Ce n’est pas non plus une personnalité banale que celle de M. Vuarin. Ce fut lui qui, en 1824, accompagna Lamennais dans son premier voyage à Rome. Il s’y fit remarquer par la fermeté et la hauteur de son caractère, par la netteté de ses vues, par son tact et son habileté diplomatiques. Léon XII se plaisait à louer « son génie, la pénétration de son esprit, le zèle avec lequel il gouvernait sa paroisse. » Grégoire XVI l’appelait « son cher curé de Genève. » « Sa vie est une vie sublime, » disait-il encore de lui. « Il est, écrivait à son tour celui qui devait être un jour Pie IX, il est de tous les curés ayant charge d’âmes le plus zélé, le plus dévoué, le plus attaché à l’Église que je connaisse dans l’univers catholique. » La vie de M. Vuarin est d’ailleurs si intimement mêlée à l’histoire assez peu connue du catholicisme genevois au XIXe siècle que, n’y eût-il que cette seule raison, il ne serait pas superflu d’en esquisser ici les principaux traits.

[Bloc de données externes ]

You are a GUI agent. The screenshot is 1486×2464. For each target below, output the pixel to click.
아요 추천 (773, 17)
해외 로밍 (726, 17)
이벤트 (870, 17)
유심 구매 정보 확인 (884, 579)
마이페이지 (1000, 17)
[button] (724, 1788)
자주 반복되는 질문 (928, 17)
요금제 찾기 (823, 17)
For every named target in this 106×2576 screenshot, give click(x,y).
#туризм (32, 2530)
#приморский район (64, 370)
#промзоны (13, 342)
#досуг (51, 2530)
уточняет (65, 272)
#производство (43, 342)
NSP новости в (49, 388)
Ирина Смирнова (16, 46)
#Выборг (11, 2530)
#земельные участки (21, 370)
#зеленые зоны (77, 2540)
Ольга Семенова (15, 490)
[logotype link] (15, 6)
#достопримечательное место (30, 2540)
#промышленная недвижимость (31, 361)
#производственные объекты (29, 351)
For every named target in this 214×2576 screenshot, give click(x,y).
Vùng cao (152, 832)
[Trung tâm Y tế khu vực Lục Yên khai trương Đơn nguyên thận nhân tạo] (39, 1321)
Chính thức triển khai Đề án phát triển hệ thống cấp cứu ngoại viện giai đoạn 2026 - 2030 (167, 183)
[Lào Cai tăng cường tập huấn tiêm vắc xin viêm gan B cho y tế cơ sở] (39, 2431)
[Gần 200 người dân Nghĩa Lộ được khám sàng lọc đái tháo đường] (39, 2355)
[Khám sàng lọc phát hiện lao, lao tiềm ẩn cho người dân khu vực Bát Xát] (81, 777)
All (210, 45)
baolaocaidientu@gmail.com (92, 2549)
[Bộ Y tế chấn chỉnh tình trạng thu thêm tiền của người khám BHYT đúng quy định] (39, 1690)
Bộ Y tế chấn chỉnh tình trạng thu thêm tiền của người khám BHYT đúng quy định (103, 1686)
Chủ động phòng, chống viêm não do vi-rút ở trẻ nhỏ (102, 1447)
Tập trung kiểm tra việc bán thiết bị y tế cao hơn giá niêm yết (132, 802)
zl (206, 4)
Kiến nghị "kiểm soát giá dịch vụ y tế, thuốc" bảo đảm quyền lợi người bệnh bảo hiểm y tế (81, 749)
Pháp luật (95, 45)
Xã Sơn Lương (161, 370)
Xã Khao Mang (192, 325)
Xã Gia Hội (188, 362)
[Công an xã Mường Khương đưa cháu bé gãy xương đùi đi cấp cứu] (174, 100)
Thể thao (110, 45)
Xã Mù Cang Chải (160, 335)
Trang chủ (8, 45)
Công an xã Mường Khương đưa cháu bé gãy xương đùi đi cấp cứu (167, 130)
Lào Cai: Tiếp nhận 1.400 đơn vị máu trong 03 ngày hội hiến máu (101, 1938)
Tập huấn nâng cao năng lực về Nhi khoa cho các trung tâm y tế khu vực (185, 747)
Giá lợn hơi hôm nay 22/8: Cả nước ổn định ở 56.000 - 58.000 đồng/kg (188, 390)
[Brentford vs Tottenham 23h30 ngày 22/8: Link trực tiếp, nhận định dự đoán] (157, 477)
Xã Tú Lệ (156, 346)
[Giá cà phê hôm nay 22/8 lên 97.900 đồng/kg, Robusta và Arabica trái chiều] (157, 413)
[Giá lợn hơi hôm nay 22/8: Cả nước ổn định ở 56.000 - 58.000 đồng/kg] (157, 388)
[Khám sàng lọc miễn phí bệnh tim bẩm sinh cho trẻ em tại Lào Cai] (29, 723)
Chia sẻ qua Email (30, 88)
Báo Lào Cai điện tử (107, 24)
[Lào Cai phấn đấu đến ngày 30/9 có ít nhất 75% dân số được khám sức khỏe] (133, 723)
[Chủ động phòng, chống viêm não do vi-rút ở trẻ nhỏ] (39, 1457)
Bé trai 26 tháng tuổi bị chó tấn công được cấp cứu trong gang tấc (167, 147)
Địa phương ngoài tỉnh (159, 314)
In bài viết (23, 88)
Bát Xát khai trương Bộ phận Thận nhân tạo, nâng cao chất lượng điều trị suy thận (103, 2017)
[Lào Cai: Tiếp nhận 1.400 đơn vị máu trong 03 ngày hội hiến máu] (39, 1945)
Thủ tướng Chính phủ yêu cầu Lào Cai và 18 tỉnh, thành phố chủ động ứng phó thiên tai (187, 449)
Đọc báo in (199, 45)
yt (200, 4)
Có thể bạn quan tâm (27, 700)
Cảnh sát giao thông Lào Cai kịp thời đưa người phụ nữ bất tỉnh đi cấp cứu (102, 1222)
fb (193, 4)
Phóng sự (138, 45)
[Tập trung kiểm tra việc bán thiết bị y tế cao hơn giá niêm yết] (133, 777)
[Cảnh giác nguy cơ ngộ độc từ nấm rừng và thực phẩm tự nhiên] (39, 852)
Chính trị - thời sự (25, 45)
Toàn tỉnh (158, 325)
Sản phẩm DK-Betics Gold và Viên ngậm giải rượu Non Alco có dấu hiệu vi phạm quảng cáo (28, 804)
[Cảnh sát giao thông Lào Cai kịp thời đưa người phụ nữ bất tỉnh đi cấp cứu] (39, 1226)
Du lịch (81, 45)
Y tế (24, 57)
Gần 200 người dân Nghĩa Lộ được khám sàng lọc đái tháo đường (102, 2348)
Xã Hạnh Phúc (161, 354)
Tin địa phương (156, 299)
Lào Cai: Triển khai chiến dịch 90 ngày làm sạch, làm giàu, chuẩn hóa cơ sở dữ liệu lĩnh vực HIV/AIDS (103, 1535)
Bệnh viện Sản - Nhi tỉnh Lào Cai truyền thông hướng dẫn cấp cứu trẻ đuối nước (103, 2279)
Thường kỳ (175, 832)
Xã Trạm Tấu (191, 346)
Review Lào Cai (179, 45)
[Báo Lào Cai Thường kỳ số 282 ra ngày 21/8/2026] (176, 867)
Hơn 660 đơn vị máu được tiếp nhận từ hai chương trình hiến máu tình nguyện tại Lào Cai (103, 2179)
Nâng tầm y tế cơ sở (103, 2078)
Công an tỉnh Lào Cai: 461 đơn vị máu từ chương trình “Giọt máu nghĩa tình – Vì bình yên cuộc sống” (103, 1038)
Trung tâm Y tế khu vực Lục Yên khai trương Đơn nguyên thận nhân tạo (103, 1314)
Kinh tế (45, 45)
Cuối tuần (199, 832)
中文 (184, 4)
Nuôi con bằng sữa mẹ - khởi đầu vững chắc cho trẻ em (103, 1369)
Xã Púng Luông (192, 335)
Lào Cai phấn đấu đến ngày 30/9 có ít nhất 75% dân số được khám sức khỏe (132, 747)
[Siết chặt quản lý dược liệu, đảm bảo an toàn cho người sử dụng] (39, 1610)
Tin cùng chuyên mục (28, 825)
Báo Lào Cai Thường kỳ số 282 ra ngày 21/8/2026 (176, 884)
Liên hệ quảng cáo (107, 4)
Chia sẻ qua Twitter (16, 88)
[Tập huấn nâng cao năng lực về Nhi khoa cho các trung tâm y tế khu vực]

La Réforme n’avait pas, comme on le croit d’ordinaire, entièrement détruit le catholicisme à Genève. En dépit des persécutions de toute sorte dont le « papisme » a été l’objet dans la cité de Calvin, en dépit de l’active et rigoureuse surveillance exercée

  1. Ces papiers, dont la collection, si importante pour l’histoire de Genève, a été préparée par M. Vuarin lui-même, ne forme pas moins de 40 volumes in-quarto ou in-folio, de 400 ou 500 pages parfois, sans compter un très grand nombre de documens épars.